Collect every line below that contains the word "this".

Stored items
-------------------------

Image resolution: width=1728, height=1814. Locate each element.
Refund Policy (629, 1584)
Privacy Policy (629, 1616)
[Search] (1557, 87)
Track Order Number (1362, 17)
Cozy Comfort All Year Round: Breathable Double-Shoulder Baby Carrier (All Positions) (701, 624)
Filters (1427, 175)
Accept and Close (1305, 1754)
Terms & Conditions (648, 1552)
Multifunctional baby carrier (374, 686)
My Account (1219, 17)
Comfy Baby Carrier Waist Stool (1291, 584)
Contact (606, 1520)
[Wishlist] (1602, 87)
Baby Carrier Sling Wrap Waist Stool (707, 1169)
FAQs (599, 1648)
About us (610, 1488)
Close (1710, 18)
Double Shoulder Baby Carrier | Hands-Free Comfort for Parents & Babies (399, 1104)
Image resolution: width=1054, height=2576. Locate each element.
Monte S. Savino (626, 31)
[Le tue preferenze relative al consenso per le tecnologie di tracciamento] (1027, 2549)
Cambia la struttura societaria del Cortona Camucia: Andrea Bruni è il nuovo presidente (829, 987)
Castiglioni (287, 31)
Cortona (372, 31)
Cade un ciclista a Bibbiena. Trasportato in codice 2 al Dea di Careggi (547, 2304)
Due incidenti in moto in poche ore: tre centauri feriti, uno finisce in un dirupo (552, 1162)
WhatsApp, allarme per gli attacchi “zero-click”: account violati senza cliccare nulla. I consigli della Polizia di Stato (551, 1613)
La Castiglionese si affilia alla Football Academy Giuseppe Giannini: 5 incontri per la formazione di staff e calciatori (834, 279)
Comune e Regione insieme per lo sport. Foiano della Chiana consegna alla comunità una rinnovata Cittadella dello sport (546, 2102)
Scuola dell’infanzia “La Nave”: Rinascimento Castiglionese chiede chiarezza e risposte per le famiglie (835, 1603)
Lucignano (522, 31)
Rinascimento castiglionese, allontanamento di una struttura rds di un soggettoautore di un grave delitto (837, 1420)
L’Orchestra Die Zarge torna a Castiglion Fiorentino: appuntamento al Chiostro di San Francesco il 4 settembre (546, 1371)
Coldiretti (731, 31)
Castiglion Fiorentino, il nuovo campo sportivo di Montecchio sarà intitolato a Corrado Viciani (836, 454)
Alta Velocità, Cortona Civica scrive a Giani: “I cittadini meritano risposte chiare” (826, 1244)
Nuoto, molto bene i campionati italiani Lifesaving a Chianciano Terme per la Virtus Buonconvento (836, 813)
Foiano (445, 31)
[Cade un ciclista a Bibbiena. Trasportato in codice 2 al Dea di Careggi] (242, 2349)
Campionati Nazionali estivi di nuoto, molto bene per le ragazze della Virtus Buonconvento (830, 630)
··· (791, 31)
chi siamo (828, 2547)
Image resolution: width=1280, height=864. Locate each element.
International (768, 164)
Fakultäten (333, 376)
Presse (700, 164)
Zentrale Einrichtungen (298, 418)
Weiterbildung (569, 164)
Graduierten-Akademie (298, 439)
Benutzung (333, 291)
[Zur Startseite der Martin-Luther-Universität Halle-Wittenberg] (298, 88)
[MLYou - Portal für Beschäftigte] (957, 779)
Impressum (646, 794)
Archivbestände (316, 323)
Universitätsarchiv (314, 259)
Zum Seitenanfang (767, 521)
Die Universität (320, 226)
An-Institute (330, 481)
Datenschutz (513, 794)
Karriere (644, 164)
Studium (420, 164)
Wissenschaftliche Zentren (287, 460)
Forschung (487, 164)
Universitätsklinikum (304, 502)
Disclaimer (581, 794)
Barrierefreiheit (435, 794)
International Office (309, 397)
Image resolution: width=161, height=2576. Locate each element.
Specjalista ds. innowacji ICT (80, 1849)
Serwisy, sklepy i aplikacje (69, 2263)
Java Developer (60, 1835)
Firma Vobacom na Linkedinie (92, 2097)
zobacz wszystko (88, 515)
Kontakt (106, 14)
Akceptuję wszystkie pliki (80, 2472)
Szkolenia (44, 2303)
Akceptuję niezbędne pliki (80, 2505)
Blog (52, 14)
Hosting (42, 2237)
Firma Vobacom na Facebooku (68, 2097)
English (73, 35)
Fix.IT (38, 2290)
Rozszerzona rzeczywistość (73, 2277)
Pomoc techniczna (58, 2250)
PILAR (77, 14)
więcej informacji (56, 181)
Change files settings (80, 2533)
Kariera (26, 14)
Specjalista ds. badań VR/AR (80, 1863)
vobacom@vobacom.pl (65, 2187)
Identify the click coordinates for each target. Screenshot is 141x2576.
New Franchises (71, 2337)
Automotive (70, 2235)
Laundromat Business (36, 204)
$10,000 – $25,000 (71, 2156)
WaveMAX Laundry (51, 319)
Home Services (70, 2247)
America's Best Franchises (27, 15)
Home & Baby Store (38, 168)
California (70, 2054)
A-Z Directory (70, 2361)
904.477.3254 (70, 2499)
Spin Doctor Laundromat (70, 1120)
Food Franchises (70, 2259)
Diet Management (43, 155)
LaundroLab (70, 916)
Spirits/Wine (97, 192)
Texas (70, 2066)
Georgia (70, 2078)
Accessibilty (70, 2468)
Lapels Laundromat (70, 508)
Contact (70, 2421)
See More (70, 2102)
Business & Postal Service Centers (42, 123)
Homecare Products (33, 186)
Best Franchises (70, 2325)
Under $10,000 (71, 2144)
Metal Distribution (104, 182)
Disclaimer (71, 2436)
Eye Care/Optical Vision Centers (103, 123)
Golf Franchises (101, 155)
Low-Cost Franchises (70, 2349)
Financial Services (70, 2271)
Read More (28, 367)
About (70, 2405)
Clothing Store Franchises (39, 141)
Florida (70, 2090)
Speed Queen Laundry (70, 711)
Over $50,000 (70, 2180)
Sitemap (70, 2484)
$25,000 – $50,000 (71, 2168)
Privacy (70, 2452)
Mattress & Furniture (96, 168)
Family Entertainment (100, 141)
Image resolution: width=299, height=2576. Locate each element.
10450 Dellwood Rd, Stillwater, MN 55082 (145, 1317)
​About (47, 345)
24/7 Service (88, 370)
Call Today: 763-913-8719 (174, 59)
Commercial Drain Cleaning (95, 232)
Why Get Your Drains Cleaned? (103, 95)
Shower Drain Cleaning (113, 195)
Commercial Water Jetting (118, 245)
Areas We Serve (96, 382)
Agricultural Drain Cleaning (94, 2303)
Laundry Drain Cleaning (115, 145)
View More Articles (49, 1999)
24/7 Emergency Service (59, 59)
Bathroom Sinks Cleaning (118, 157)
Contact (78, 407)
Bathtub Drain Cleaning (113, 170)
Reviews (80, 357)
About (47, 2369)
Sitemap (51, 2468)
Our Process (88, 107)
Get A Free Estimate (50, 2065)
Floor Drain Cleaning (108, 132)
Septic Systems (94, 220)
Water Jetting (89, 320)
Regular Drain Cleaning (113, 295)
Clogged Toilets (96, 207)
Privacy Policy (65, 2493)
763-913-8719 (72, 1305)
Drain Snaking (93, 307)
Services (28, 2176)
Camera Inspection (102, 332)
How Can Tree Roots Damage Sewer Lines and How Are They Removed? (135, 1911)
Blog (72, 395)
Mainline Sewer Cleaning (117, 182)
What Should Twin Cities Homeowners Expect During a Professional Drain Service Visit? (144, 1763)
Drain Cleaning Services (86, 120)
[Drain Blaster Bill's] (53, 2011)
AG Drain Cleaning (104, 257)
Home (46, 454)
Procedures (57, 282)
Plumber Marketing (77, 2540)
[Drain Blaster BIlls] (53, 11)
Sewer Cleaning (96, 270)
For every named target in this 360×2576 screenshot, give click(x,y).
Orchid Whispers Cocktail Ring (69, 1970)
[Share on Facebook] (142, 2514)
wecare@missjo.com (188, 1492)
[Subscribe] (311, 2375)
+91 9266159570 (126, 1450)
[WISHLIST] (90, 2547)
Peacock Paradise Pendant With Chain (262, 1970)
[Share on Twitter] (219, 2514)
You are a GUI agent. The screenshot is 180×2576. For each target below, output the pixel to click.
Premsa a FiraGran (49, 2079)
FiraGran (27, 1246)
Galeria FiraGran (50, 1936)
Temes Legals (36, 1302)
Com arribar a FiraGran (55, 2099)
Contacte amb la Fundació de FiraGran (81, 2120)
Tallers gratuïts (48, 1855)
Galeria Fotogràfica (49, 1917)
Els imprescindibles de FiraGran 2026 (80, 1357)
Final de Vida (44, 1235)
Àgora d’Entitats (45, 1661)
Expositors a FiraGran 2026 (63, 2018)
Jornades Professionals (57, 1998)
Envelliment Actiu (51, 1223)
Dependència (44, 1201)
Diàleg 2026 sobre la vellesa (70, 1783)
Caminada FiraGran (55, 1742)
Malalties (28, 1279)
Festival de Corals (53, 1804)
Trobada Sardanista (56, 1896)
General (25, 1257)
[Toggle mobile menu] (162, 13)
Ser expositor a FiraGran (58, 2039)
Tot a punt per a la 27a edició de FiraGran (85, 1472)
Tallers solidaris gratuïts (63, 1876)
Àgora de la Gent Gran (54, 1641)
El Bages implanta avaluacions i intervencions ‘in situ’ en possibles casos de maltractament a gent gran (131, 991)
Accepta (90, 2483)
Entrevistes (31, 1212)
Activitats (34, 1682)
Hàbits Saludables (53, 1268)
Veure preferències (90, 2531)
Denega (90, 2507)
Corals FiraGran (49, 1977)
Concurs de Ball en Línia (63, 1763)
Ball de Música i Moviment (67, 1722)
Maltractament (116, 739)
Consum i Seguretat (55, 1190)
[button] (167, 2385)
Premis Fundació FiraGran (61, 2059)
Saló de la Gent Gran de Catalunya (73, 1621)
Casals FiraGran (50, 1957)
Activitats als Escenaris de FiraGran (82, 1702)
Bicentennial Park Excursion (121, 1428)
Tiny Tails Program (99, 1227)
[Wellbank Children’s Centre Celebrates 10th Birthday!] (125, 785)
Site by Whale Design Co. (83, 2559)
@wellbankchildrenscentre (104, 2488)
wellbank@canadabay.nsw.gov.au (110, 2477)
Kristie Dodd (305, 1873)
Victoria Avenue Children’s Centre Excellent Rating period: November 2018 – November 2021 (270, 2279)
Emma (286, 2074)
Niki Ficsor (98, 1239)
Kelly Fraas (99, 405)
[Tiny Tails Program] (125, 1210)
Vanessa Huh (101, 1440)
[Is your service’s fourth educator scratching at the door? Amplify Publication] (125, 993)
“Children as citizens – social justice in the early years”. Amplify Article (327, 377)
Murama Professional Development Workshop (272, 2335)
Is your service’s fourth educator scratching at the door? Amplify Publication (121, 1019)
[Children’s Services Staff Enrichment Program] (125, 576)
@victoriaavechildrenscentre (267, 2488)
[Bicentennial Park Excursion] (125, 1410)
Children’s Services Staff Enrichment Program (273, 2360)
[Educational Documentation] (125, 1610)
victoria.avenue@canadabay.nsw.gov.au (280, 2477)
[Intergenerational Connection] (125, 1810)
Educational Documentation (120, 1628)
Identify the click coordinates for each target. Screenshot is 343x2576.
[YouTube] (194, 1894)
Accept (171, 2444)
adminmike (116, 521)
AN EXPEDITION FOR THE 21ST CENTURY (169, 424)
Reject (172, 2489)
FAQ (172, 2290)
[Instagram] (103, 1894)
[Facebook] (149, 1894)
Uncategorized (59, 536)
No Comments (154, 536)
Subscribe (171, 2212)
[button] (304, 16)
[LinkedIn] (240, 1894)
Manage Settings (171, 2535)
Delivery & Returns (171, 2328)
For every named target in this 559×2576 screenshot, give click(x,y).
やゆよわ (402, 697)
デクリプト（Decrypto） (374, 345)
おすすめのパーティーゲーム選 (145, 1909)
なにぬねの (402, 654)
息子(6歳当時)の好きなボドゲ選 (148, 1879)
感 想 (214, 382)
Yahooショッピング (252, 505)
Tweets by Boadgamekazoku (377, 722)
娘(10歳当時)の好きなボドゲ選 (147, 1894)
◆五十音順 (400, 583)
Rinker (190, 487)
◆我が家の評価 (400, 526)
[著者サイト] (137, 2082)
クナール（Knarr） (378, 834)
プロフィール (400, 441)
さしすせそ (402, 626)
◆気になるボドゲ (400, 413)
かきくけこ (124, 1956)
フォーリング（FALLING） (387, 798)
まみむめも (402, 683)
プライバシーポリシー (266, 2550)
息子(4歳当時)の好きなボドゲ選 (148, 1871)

-------------------------

* [ANSWER SPACE]
For every named target in this 360×2576 screenshot, give click(x,y).
For every named target in this 559×2576 screenshot, give click(x,y).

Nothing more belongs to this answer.